Thirsk appears as Darrowby in Herriot's books, and the Golden Fleece (far right in the photograph) is his Drovers Arms. An inn since Tudor times, it was built up as a Coaching House by George Blythe
who purchased the property in 1791. Blythe bought the adjoining taller property with the three storey bay windows and incorporated it into the Inn. In the heyday of the road, the Hotel kept fifty or
sixty horses in its stables to work the coaches alone.
The large white building on the far left of the photograph is the Three Tuns Hotel which was Alf Wight's favourite watering hole. Writing in 'James Herriot's Yorkshire' he explains:
"The Three Tuns was originally built as a dower house for the family of Bell and is an 18th-century building with a fine staircase rising from the centre of the hall. The Golden Fleece is early
18th-century and in the old days was the most notable coaching house between York and Darlington."
The two inns competed for the growing volume of coaching traffic that passed through the town but it was the Three Tuns which William and Dorothy Wordsworth chose to stay in 1802 on their journey to
see William's bride to be. (see also the entry for the Black Swan in Helmsley)

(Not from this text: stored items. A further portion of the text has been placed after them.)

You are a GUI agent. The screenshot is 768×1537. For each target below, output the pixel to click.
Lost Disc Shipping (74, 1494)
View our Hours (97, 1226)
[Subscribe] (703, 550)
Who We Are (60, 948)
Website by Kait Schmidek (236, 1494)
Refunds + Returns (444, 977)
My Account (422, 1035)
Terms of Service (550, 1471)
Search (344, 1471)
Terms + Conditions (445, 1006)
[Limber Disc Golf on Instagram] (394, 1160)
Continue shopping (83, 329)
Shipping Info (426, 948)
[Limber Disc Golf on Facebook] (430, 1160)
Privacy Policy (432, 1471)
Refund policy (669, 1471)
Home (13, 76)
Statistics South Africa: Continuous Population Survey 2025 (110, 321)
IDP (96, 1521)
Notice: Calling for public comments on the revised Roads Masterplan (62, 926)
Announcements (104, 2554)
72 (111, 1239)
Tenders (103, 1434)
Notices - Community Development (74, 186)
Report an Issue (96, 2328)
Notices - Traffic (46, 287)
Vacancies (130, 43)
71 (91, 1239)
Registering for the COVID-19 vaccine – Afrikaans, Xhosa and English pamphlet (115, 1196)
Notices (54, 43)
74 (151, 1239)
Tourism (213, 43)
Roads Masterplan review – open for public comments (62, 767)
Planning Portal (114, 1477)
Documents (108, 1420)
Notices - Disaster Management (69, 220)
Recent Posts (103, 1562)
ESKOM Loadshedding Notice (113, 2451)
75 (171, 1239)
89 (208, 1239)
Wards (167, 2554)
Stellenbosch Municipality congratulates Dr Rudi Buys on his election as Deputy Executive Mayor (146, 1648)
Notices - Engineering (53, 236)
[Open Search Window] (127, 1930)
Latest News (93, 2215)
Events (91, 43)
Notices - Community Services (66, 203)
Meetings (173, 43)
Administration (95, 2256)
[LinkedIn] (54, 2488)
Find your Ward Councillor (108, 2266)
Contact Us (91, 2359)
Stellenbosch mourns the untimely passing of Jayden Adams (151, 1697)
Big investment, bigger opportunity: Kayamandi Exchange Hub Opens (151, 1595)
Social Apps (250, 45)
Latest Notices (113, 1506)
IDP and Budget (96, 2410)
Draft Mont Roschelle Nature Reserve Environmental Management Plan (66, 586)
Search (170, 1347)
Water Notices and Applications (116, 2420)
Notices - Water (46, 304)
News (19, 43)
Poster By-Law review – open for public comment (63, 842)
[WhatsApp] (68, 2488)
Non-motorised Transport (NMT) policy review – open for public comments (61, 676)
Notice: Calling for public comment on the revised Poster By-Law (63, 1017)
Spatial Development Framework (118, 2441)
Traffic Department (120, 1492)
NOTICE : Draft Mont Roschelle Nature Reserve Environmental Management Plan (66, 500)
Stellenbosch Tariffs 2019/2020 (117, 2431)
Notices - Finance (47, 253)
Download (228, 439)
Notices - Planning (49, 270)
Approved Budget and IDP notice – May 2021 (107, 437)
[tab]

This timber-framed inn is where Charles Dickens and his illustrator Hablot Brown stayed on their trip to investigate and denounce the cruel Yorkshire boarding
schools. These were places where unwanted, often illegitimate, boys were sent and which provided the background for Dickens's novel 'Nicholas Nickleby'.
During his stay, the author sent this letter (dated Black Swan Hotel, York, Saturday evening 3rd February 1838) via the Editor of The Durham Advertiser to a Mrs Henry Belcome: "Mr. Charles Dickens
presents his compliments to Miss Belcombe, and (having just arrived in York) begs to forward her the accompanying letter from Mrs. Bartley". Dickens also attended a service at York Minster, and made
its Five Sisters window the subject of a traveller's tale in the novel.
Built in the 14th century, the Black Swan spent its first 300 years as smart town house owned by a succession of wealthy and influential merchants including one Martin Bowes, who became Lord Mayor of
London and Court Jeweller to Queen Elizabeth 1st. In 1683 the house came into the possession of the family of General Wolfe of Quebec and around 1715 it became a very superior inn whose pride is a
panelled upstairs room, probably the original family dining room, which has a Delft tiled fireplace and faint traces of medieval paintings which once covered the walls.
In 1839 a rail line was built to link Leeds and York and in 1854 this merged with several others to form the North Eastern Railway. Standing slightly outside the centre of the city, the old coaching
inn lost out and began to decline. Its ultimate ramshackle condition can be seen in an engraving hanging in the entrance hall. Tourism finally helped revive the Black Swan's fortunes, and in 1930 it
was restored to the smart pub you see today.